Arquivos Brasileiros de Cardiologia (Feb 2000)

Treatment of persistent rejection with methotrexate in stable patients submitted to heart transplantation

  • Fernando Bacal,
  • Viviane Cordeiro Veiga,
  • Alfredo Inácio Fiorelli,
  • Giovanni Bellotti,
  • Edimar Alcides Bocchi,
  • Noedir Antonio Groppo Stolf,
  • José Antonio Franchini Ramires

DOI
https://doi.org/10.1590/s0066-782x2000000200004
Journal volume & issue
Vol. 74, no. 2
pp. 145 – 148

Abstract

Read online

OBJECTIVE:To evaluate the use of methotrexate for the treatment of recurrent rejection in heart transplant recipients. METHODS: We studied 6 patients submitted to heart transplantation that showed rejection grade > or = 3A (ISHLT) in two consecutives endomyocardial biopsy specimens. The dose was 11.26±3.75mg/week. The evaluated data were: ventricular function, endomyocardial biopsy, white cell count and number of rejection episodes before and after methotrexate administration. RESULTS: There was a reduction in the number of rejection episodes (5.17±1.47 before methotrexate; 2.33±1.75 after 6 months and 3.17±2.99 after 12 months of treatment, p=0.0193).
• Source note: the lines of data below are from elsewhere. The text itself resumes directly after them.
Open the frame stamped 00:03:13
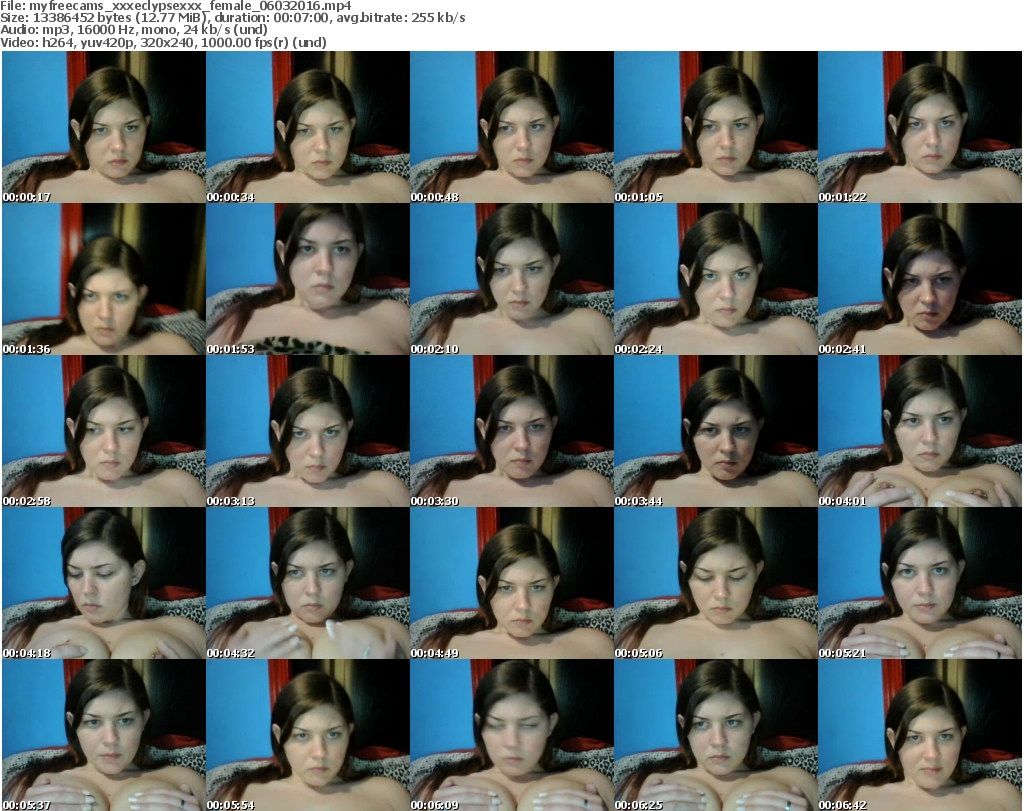1024x811 pixels. click(x=307, y=431)
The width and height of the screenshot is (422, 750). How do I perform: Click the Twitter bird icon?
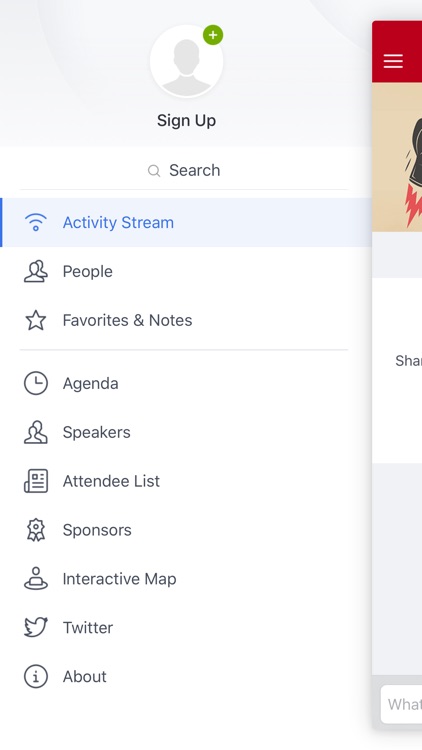point(36,627)
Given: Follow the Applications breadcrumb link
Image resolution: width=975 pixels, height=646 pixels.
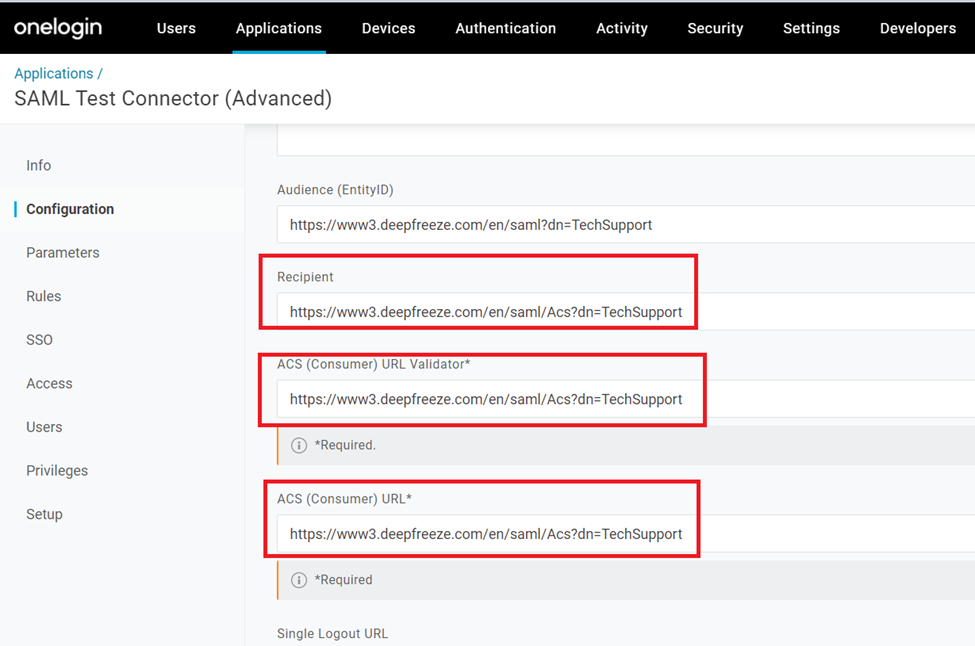Looking at the screenshot, I should pos(54,73).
The ventricular function was normal with ejection fraction of 76.5±4.80 before and 75.6±4.59 after methotrexate (p=0.4859). One patient did not finish the treatment because he showed signs of rejection associated with severe pericardial effusion. Five patients had a reduction in the white cell count (8,108±23.72 before and 5650±1350 after methotrexate, p=0.0961). One pulmonary infection with complete resolution after antibiotic treatment was observed. CONCLUSION: Methotrexate in low doses is an effective adjunct therapy in the treatment of recurrent rejection after heart transplantation.